- **What this task involves**:
Repeat the records in full. No pictures belong in the copy.

(Data extracts begins)

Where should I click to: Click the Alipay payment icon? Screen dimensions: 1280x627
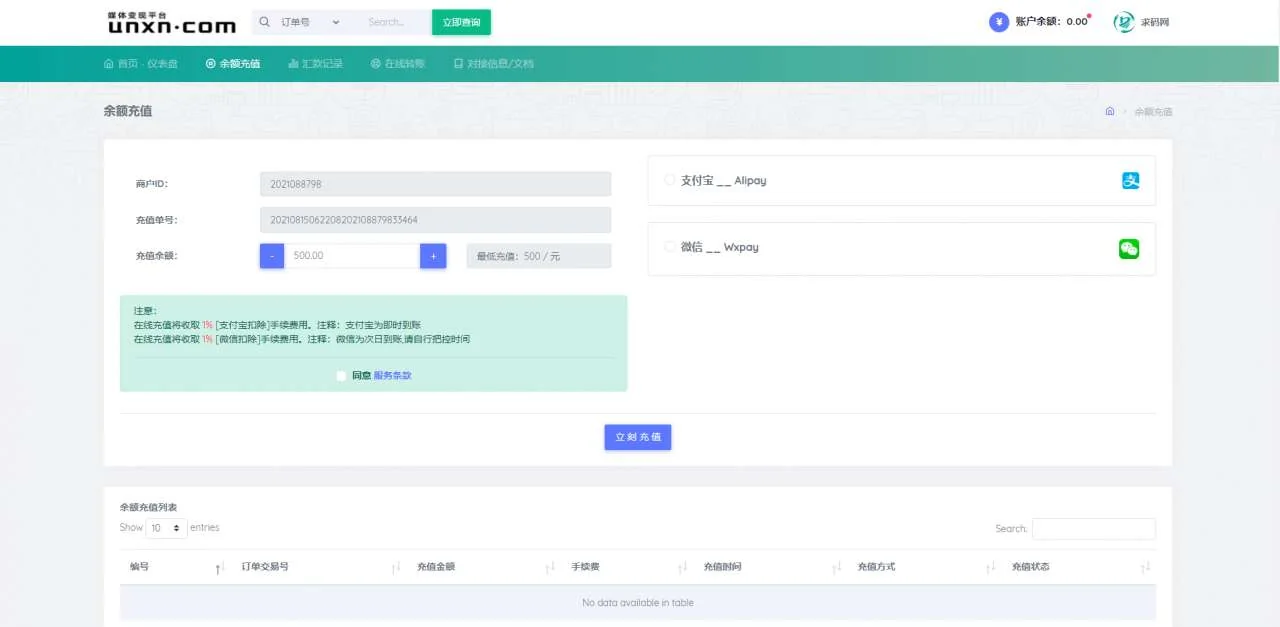pos(1129,180)
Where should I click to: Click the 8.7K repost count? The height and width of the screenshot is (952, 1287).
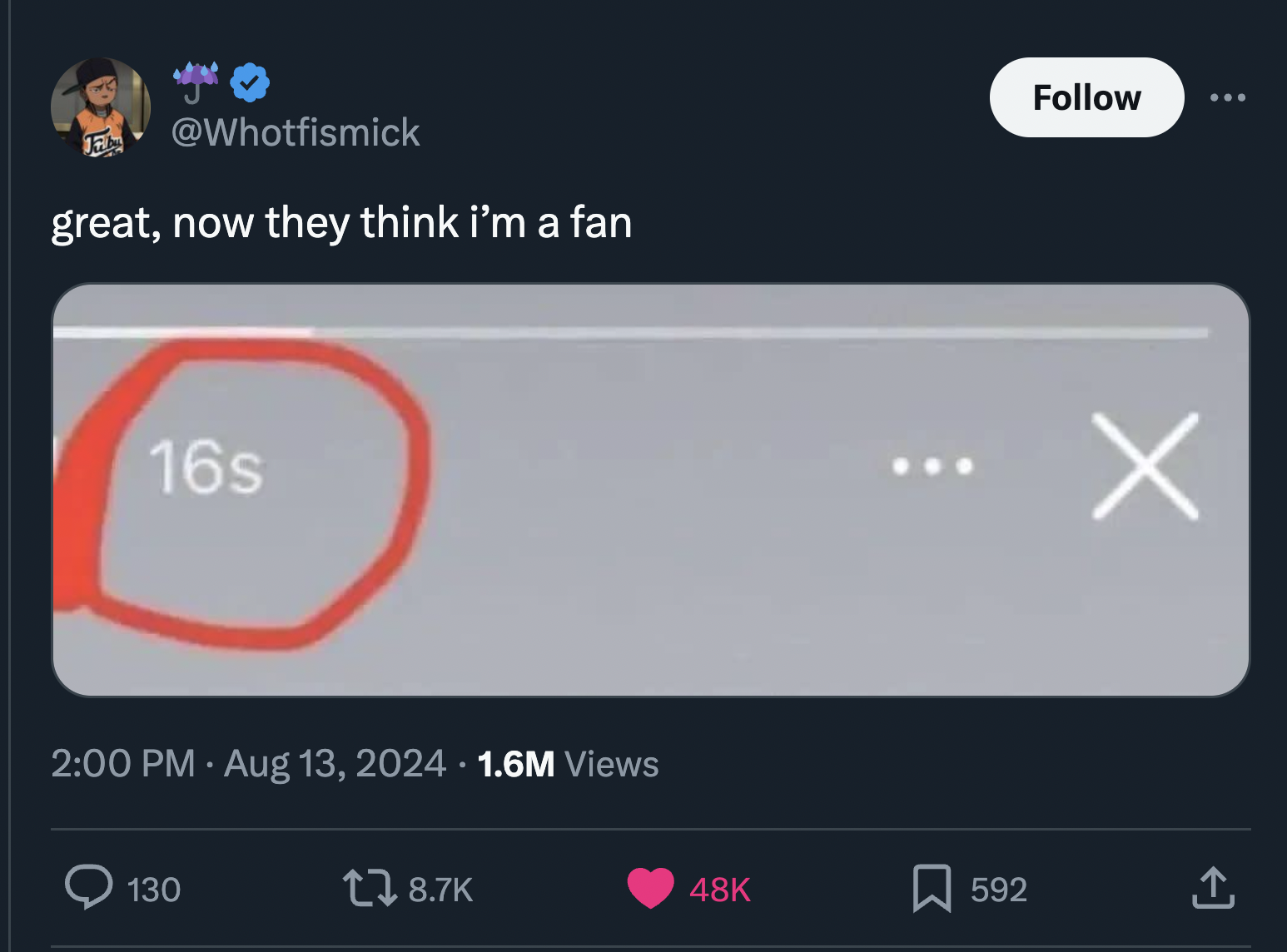(x=440, y=890)
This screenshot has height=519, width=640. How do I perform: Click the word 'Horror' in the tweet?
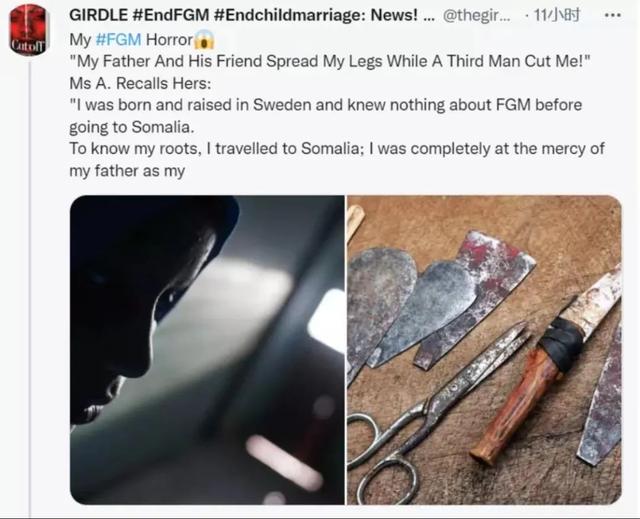169,40
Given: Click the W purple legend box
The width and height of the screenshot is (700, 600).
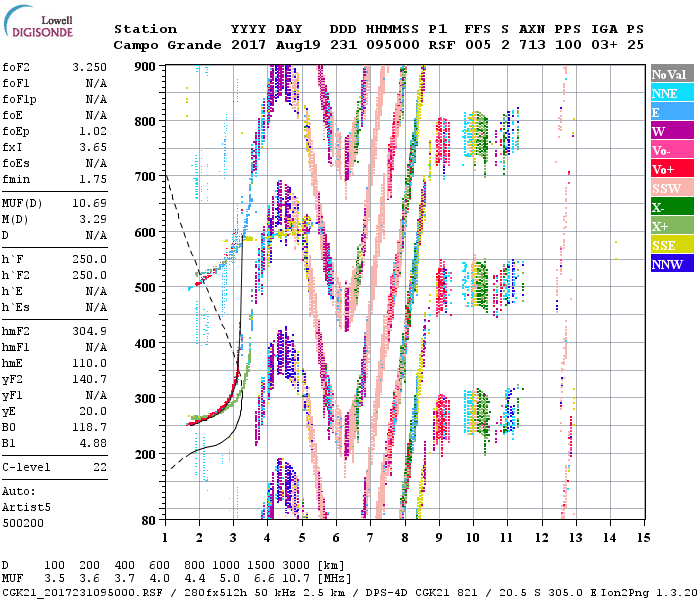Looking at the screenshot, I should 671,131.
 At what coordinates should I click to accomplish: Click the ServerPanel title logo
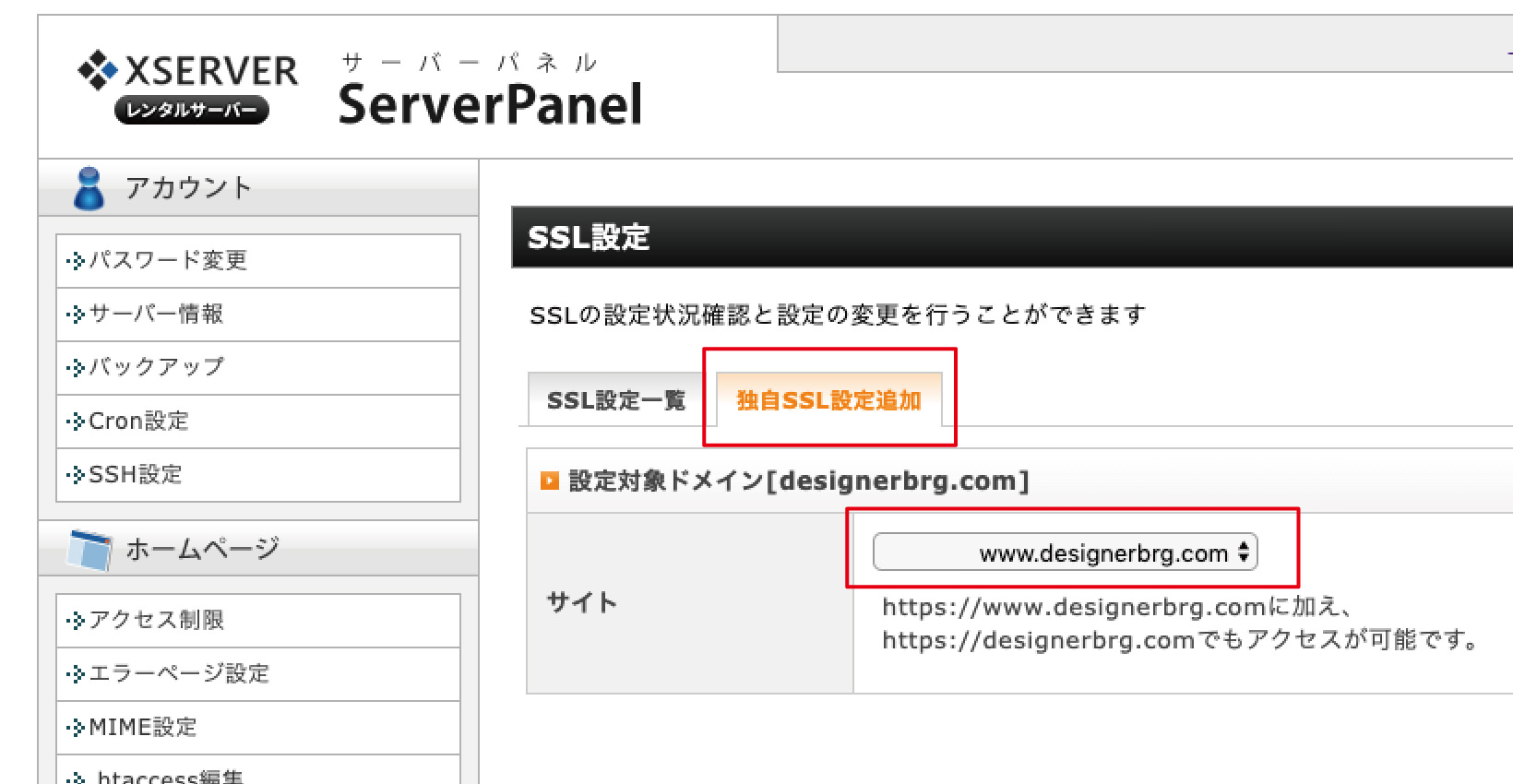489,103
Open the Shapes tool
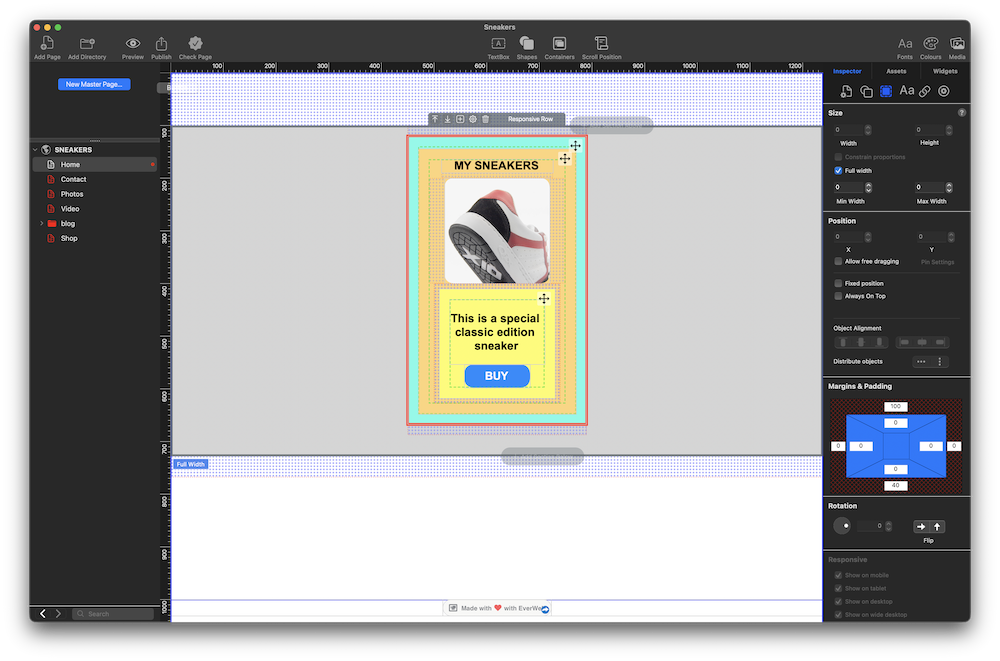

(Data extracts ends)

- **Response to this task**:
Where should I click to: Click the Alipay payment icon? Screen dimensions: 1280x627
pos(1129,180)
Where should I click to: Click the 8.7K repost count? The height and width of the screenshot is (952, 1287).
(x=440, y=890)
This screenshot has height=519, width=640. How do I perform: Click the word 'Horror' in the tweet?
169,40
Given: Click the W purple legend box
The width and height of the screenshot is (700, 600).
Looking at the screenshot, I should 671,131.
 At what coordinates should I click to accomplish: Click the ServerPanel title logo
489,103
Open the Shapes tool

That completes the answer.